Our speaker was Professor Lance Miller from the Physics Department at Oxford University who came to talk to us about "The search for dark energy and dark matter". He said that he has been at Oxford University for 20 years and considers himself an observer rather than a theoretician as he studies observational evidence.

He began by explaining that dark matter was first formally proposed by the Swiss astrophysicist Professor Franz Zwicky in 1933 whilst he was working at the California Institute of Technology. Prof Zwicky was studying the movement of galaxies in a cluster of galaxies called the Coma Cluster and found that they were moving so fast that the cluster should not be able to stay together as it did — the galaxies should be flung off into the surrounding space. As the gravitational force that kept all the galaxies together is related to the amount of mass the cluster has as a whole he reasoned that there must be some missing mass present in the cluster that he could not detect. He called this invisible material "dunkle Materie" or dark matter.

Professor Miller then went on to say that the presence of dark matter only can be inferred by its gravitational effects on the normal matter we can actually observe. The mysterious material known as dark matter does not interact with normal matter and neither does it emit or absorb light. However, by studying how galaxies move within a cluster or the motions of stars within a galaxy, scientists can calculate the amount of dark matter needed to keep everything made of normal matter in stable orbits.

Another way of studying how much dark matter is present in a cluster of galaxies is by measuring how light from a distance source from behind the galaxy cluster is distorted as it moves past the cluster. The mass of the galaxy cluster actually distorts the space around it just like a heavy ball on a rubber sheet, so the paths of any light rays travelling near the galaxy cluster are also bent. This effect, known as weak gravitational lensing is what Professor Miller specialises in to study dark matter. He told us that the current consensus for the ratio of dark matter to normal matter is roughly five to one with ordinary matter making up 4.9% of the Universe's mass and dark matter adding another 26.8%. He added that this leaves another 68.3% still unaccounted for.

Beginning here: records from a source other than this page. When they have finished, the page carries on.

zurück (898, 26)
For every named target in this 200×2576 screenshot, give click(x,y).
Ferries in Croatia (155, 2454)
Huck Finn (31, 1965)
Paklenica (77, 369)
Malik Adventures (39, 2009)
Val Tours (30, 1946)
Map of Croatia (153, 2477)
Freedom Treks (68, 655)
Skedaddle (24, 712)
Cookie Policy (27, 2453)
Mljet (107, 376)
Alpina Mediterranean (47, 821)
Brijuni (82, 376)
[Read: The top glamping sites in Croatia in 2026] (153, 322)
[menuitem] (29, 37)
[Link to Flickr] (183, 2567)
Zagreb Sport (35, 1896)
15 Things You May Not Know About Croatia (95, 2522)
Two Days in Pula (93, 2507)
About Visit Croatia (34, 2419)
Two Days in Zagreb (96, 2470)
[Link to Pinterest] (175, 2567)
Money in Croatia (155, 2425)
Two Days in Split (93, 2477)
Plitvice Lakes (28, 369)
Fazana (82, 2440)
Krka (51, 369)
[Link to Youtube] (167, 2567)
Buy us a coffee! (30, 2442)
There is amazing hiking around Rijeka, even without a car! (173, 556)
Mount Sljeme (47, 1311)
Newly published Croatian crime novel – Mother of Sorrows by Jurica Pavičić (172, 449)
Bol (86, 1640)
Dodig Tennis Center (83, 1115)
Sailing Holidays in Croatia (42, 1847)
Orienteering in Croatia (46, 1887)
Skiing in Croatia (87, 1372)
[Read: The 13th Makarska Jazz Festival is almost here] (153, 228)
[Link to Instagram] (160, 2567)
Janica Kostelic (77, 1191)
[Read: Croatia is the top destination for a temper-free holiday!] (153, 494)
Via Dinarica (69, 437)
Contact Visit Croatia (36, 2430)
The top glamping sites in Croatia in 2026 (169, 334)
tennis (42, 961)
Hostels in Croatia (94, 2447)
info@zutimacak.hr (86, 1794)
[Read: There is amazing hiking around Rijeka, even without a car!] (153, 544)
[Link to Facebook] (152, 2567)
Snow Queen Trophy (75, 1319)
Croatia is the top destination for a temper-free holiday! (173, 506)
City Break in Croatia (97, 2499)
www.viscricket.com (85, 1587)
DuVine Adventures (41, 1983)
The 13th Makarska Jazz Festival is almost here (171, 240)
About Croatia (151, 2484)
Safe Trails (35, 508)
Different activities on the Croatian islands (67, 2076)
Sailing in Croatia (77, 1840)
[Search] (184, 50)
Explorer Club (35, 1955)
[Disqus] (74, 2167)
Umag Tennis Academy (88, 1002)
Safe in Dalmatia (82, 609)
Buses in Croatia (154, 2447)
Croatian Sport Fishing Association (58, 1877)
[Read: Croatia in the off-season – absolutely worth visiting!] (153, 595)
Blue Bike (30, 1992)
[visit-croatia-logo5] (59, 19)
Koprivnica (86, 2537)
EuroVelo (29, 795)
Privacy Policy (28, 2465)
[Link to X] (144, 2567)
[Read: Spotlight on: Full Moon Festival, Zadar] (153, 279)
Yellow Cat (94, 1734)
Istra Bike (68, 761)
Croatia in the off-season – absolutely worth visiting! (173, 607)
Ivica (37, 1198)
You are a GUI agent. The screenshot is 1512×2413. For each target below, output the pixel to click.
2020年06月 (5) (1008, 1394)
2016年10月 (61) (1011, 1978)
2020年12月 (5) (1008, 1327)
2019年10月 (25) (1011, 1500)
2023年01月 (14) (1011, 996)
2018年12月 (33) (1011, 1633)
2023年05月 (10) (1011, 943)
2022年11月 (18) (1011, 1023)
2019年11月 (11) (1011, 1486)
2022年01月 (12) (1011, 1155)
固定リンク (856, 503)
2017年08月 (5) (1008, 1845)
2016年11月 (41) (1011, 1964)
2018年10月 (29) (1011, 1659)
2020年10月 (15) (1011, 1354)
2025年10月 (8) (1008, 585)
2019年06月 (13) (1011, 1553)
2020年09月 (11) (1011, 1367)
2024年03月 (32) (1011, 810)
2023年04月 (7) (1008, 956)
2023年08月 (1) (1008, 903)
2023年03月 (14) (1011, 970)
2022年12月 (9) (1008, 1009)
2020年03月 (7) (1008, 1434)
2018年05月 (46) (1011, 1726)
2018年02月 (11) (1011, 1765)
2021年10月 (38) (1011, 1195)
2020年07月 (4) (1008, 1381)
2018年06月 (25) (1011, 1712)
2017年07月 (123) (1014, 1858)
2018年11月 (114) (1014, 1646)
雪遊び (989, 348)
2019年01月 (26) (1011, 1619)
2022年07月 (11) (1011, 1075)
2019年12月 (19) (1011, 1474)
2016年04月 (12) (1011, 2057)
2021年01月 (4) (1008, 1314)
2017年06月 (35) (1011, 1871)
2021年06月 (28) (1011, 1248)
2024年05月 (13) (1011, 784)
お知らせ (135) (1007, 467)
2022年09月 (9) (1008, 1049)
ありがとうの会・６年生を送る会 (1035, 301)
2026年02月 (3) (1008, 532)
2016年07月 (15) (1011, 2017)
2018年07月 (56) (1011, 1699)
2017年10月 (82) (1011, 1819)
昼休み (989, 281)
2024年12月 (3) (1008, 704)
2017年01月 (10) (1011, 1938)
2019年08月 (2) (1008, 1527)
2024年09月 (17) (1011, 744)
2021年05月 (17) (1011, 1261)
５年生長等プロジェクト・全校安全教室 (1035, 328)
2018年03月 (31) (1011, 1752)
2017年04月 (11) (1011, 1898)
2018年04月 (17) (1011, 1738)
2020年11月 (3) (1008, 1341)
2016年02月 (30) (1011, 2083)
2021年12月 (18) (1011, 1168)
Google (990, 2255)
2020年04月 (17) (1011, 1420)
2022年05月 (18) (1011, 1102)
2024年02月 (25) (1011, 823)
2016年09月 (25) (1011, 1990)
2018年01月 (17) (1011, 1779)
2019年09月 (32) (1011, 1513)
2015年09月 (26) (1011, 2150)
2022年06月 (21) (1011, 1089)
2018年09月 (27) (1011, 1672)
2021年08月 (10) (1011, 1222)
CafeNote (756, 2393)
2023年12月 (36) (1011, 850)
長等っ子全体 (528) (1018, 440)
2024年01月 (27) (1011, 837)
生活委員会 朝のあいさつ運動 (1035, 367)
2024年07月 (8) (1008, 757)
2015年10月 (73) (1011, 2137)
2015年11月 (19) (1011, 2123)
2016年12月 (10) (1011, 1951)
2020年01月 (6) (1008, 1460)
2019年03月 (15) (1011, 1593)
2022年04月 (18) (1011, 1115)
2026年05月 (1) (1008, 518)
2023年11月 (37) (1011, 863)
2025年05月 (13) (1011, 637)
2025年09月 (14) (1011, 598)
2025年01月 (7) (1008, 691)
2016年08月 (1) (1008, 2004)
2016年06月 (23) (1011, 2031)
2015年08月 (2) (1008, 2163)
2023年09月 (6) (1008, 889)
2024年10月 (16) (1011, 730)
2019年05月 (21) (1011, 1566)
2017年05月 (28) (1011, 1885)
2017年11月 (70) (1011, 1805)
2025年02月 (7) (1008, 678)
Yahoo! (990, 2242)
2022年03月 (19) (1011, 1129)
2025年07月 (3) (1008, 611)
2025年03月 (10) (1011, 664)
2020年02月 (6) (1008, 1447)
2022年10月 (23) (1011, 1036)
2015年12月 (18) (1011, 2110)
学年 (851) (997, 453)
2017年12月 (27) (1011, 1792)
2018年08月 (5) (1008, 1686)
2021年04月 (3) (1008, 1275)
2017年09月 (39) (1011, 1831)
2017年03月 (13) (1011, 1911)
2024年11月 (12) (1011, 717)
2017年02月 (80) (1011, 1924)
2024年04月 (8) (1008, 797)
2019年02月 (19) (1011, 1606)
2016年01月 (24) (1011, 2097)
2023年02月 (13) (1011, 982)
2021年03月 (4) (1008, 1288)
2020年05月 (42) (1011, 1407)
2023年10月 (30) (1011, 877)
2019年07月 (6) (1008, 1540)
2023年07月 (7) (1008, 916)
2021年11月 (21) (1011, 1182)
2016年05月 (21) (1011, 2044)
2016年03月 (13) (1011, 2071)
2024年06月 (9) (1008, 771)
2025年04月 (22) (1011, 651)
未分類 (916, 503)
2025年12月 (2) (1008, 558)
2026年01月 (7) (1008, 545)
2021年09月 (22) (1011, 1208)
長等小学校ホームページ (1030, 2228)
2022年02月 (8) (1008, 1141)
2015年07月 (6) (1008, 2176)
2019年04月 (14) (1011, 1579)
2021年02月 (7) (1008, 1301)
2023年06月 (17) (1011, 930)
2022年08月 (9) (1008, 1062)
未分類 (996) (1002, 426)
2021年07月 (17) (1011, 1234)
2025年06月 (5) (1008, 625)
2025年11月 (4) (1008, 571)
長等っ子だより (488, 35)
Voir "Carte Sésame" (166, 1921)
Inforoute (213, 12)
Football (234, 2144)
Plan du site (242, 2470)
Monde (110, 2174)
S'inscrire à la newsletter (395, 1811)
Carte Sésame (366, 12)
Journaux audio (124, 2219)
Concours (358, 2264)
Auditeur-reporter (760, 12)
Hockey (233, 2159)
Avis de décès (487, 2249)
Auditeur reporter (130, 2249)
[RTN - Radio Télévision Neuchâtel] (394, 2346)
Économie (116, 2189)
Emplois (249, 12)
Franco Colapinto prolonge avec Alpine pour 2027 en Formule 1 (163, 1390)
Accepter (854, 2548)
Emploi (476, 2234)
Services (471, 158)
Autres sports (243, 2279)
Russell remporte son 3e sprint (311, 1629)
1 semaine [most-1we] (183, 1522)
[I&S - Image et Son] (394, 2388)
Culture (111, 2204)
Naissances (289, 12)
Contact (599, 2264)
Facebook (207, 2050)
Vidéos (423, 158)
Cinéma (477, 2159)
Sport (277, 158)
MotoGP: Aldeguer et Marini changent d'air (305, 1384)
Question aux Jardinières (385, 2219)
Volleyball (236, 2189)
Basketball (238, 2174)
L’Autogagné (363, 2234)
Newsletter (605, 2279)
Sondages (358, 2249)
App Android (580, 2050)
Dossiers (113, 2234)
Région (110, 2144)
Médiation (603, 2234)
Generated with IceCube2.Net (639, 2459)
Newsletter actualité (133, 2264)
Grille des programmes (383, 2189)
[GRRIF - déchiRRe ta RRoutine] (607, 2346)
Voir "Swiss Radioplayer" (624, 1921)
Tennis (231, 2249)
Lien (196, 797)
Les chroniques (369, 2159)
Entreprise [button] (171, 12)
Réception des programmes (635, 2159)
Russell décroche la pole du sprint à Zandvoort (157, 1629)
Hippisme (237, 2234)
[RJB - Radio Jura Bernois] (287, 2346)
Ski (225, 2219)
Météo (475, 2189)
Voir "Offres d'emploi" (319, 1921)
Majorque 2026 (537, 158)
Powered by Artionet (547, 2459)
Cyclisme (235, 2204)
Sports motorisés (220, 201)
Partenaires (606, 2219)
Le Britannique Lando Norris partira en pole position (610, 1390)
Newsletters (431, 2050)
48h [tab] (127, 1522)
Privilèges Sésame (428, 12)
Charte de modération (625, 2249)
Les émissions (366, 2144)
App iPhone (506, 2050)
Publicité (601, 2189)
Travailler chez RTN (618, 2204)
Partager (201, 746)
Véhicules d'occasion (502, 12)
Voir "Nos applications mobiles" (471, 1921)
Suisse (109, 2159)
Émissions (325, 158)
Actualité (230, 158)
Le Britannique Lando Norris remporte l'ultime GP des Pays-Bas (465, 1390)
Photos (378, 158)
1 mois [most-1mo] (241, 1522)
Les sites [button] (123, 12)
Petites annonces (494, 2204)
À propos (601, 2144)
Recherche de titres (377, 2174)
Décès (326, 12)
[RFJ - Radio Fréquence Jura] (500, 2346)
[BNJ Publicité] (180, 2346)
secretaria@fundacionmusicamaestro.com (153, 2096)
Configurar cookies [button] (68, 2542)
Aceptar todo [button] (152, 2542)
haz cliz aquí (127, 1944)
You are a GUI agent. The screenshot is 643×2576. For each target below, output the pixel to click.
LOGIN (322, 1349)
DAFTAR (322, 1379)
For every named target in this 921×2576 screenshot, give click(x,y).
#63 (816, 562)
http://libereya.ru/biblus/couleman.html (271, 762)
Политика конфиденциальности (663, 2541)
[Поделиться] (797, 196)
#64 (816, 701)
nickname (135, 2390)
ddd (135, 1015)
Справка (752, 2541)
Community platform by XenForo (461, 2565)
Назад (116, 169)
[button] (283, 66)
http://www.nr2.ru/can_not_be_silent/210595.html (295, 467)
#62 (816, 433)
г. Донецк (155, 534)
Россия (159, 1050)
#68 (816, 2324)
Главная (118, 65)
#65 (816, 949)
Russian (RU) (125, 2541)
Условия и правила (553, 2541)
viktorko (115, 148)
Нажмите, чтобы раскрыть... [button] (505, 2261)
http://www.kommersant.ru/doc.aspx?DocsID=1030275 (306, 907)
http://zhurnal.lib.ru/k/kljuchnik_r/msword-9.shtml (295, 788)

In 1929 the astronomer Edwin Hubble used his observations of distant galaxies to confirm that the Universe was expanding in all directions. Then in 1998 a team of scientists studying distant exploding stars found that the acceleration was not constant but was actually speeding up. The name of this new property of the Universe i.e. "dark energy" was given by the cosmologist Michael Turner from the University of Chicago in the same year as its discovery.

Professor Miller admitted that scientists do not know or understand what this mysterious force is but is hoping that two projects in particular will help. The first is the Large Synoptic Survey Telescope which is currently being constructed in Chile and the other is a European Space Agency spacecraft named Euclid that will probably launch in 2021.


This article was written for the club news column of the Stratford Herald. The actual lecture explained the subject at a deeper level.